Bombardier has reported its fourth-quarter and full-year 2018 results, highlighting solid margin growth, improved cash flows and continued progress executing its turnround plan.
The successful entry-into-service of the Global 7500 business jet in the fourth quarter also marked the completion of a heavy investment cycle.
Alain Bellemare, president and CEO of Bombardier Inc (
www.bombardier.com), said: “2018 was a year of solid progress.
We continued to strengthen our business and set a strong foundation for growth — a foundation that includes a refreshed portfolio of best-in-class products, industry-leading backlogs and a more streamlined cost structure, all of which gives us a clear path to achieve our 2020 objectives.

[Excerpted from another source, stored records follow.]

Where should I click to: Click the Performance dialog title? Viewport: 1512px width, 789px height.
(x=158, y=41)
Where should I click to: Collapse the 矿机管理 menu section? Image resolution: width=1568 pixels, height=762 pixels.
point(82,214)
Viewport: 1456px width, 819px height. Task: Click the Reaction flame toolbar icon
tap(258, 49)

“As we begin the fourth year of our turnround journey, Bombardier is a much stronger company. Our major program risks are retired, our heavy investment cycle is behind us, and our franchises are well positioned for growth.

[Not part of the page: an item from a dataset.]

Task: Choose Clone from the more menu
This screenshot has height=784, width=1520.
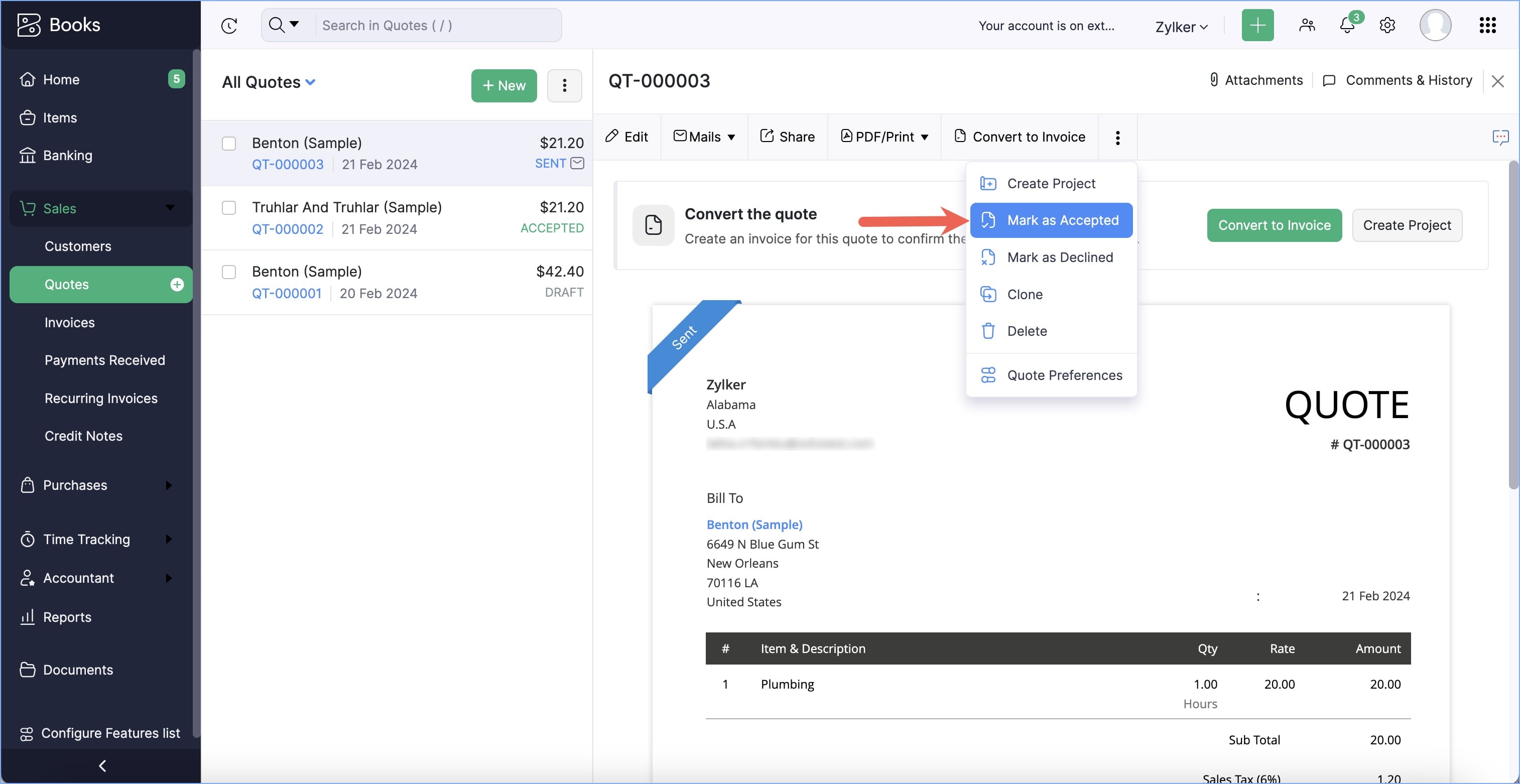Action: [x=1025, y=294]
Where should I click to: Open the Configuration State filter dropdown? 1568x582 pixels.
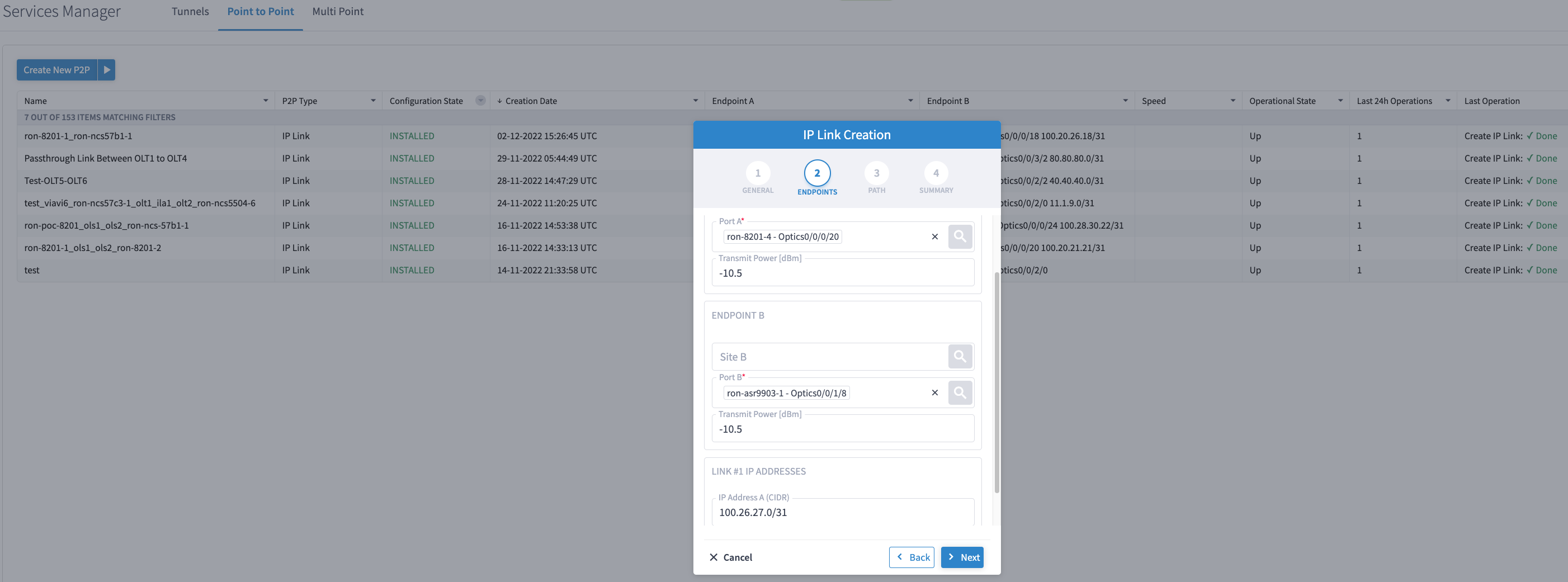pyautogui.click(x=480, y=101)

For 2019, we are focused on flawless execution of our rail projects, the ramp-up of the Global 7500 and the entry-into-service of the Global 5500 and Global 6500.
"We will also continue to drive financial performance through disciplined capital allocation, as well as improved productivity and efficiency across the organisation.”
Bombardier’s 2018 consolidated revenues amounted to $16.2 billion, reflecting a 3% average year-over-year growth across Transportation, Business Aircraft and Aerostructures (excluding currency impact).
The company’s order book was worth $53.1 billion at the end of 2018, supporting its future growth targets.
EBIT (earnings before interest and taxes) before special items continued to improve in 2018, with a 42% year-on-year increase from $725 million to more than $1.0 billion (at the top end of the company’s expectations).
Bombardier also generated $1.0 billion of free cash-flow in the fourth quarter of 2018; its full-year free cash-flow generation equalled $182 million (at the top end of the company’s revised expectations).